A lo largo de este atractivo canal, desde las primeras horas del día, de preferencia, los sábados y domingos, Francisca xx, junto con sus compañeras del mismo oficio, comenzaban a cumplir su penosa y noble faena. Cuando por alguna circunstancia llegaba tarde, una de ellas, que parecía ser la que comandaba al grupo de lavanderas, sin moverse del lugar que ocupaba, en medio de una batahola y el alegre rumor del agua, con voz barroca, decía:
—Hay que desplegar un espacio para nuestra querida panchita, hoy vino tarde porque seguro tuvo pleito con el marido pendenciero.
El cuchicheo llegaba en segundos de la primera a la última de las lavanderas que estaban en fila, al borde del canal. Cuando las mujeres empiezan a hablar no hay quien las pueda detener. La comidilla continúa…Una señora bajita de ojos adormilados, de tez requemada por los agudos rayos del sol, se acerca por encima del hombro de la amiga que está al lado derecho y le susurra en tono de misterio:
—Me han contado que el fulano de tal, al zonzo vivo ese de…dicen que ayer le han visto… con… esa que no mata ni una mosca.
Al enterarse del chisme, la amiga, sorprendida, abre los grandes ojos pardos y lleva al instante, sin darse cuenta, una de las manos mojadas con la espuma del detergente a la boca, luego de unos segundos, limpiándose el borbollón del rostro cobrizo y redondo, responde con voz débil:
—No lo puedo creer, no.
Más la mujer bajita, con pasión y metiendo cizaña al asunto, alza la voz que las demás lavanderas del frente, de la otra orilla, levantan la cabeza y agudizan los oídos, queriendo enterarse de la nueva maledicencia, objeta:
—¡Pues créelo! Eso es lo que me han contado…
—¡Ay! ¡Quién se lo iba imaginar! —La amiga, aún incrédula, hace una pausa y luego agrega:
—Sabe qué, para creerlo, tendría que verlo con mis propios ojos.
El canal de Jupash, en medio del alboroto, era el lugar apropiado donde nacían las primicias de los principales sucesos, el comadreo de uno y de otro personaje del pueblo.

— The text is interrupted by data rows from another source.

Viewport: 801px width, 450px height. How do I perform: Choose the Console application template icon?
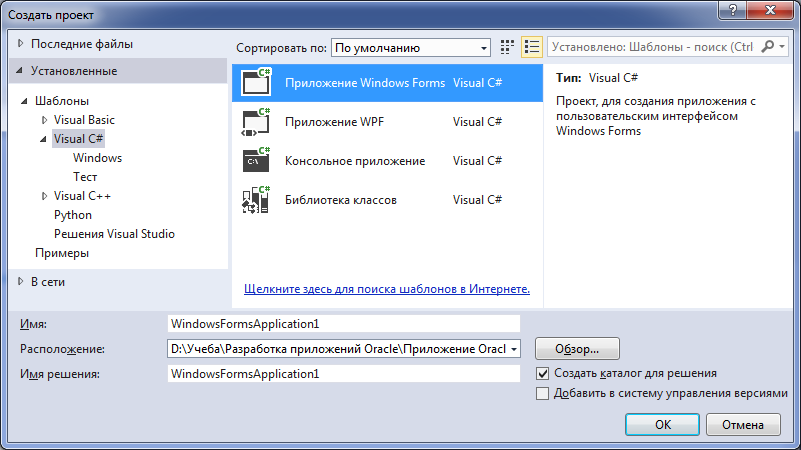point(256,160)
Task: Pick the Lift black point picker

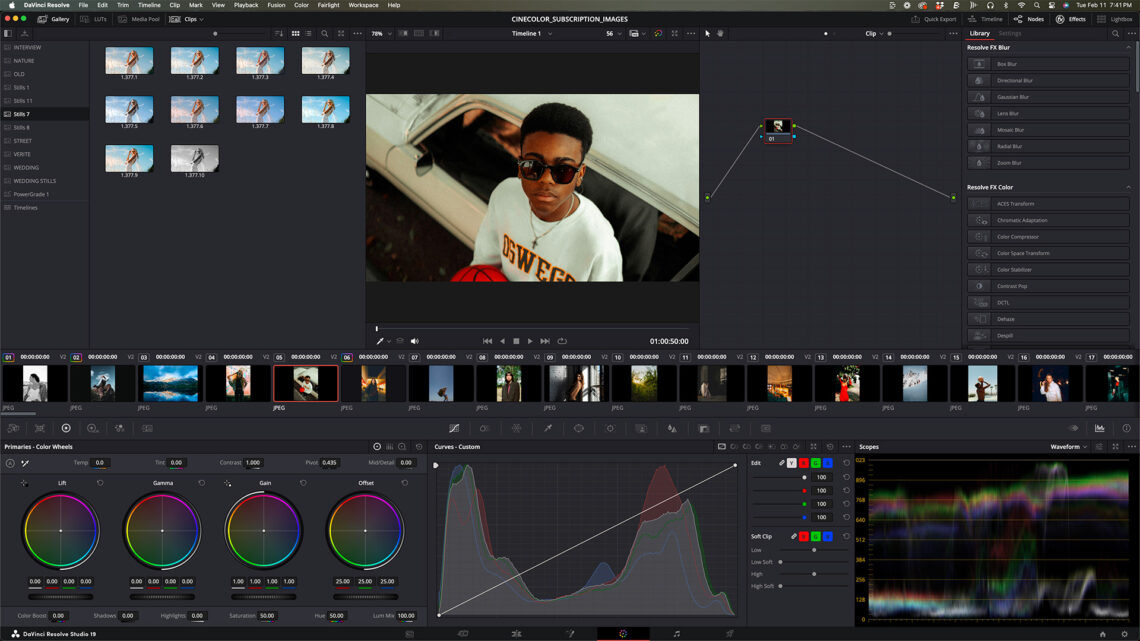Action: click(x=24, y=483)
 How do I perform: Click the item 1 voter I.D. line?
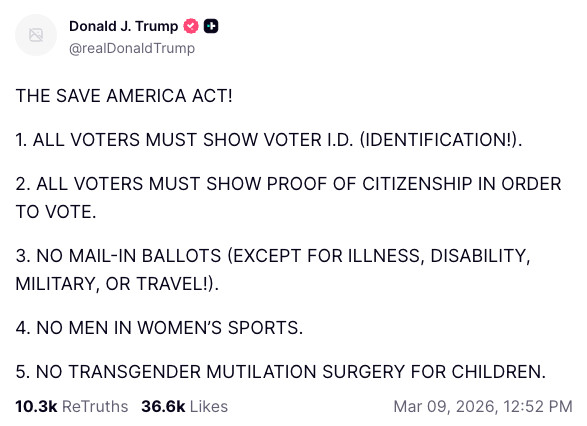click(268, 140)
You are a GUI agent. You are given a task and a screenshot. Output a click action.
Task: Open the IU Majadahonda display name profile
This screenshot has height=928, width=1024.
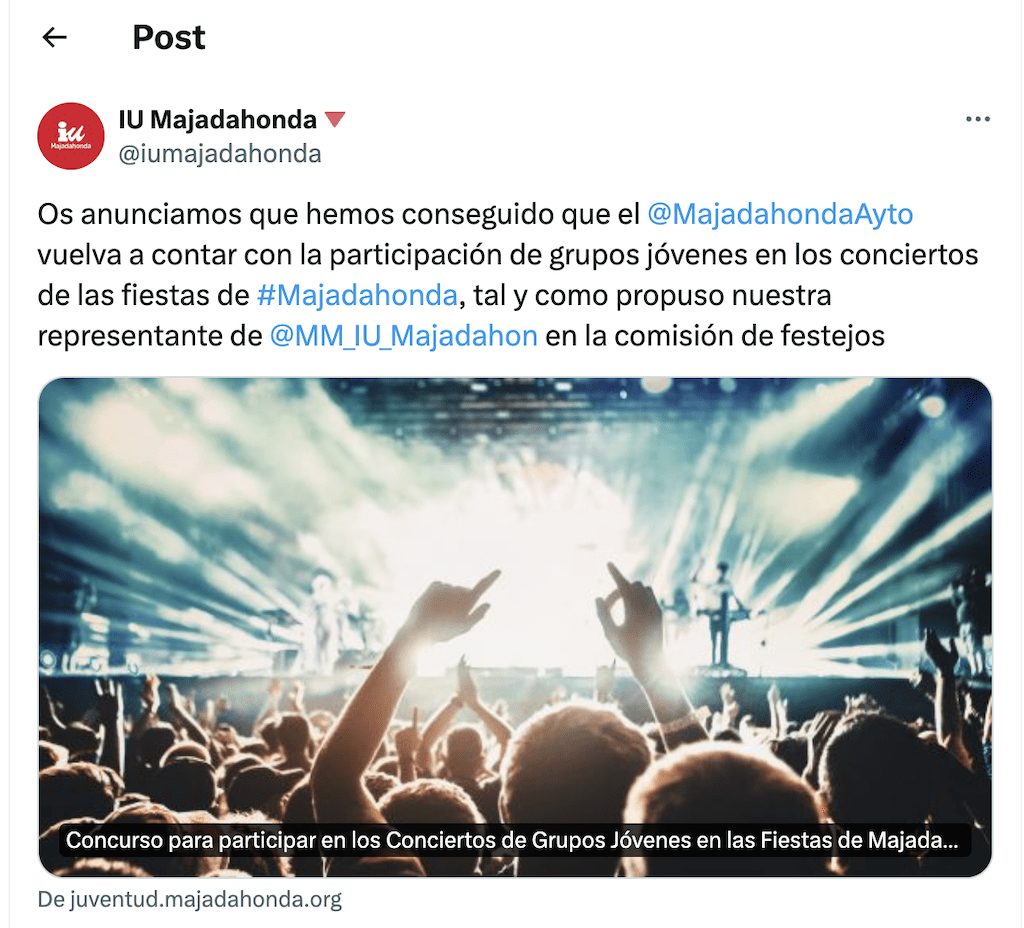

Mientras tanto, Francisca, virtuosa lavandera, apremiada, vierte el detergente en la tina, llena de agua, con el propósito de introducir y extraer constantemente las prendas. Y con empeño, emprende a restregar las piezas, terminando por acostumbrarse a la intemperie y al agua frígida de la mañana cuando apenas surgía el sol por el horizonte, detrás de la inalterable Cordillera. Cuando la faena se hace ardua y embarazosa, llegaba el momento oportuno para colocar las piezas gruesas como las frazadas, colchas, cortinas, manteles, empapados de detergente sobre la cima de la colosal piedra. Mientras el maligno sol se desplazaba, con lentitud, arriba en el integro espacio azulenco, losrayos hirientes quemaba el rostro de la lavandera. Sin amilanarse blande entre las manos, congeladas y aguerridas, el macizo mazo de madera que lo levanta una y otra vez sin descansar ni flaquear, con el objeto de golpear, con todo su aliento y su fuerza femenina, encima de las prendas pesadas…plash-plash-plash… salpicando el agua helada, con las blancas espumas del detergente, en su ovalado rostro y en el feble cuerpo, cubierto por un delantal. De esta manera, extraía la mugre. Momentos después, sacando fuerzas de flaqueza, enjuaga, exprime y sacude las piezas gordas y enormes para tenderlos en lugares especiales y exponerlos bajo los potentes rayos del sol para que se secara lo más pronto posible.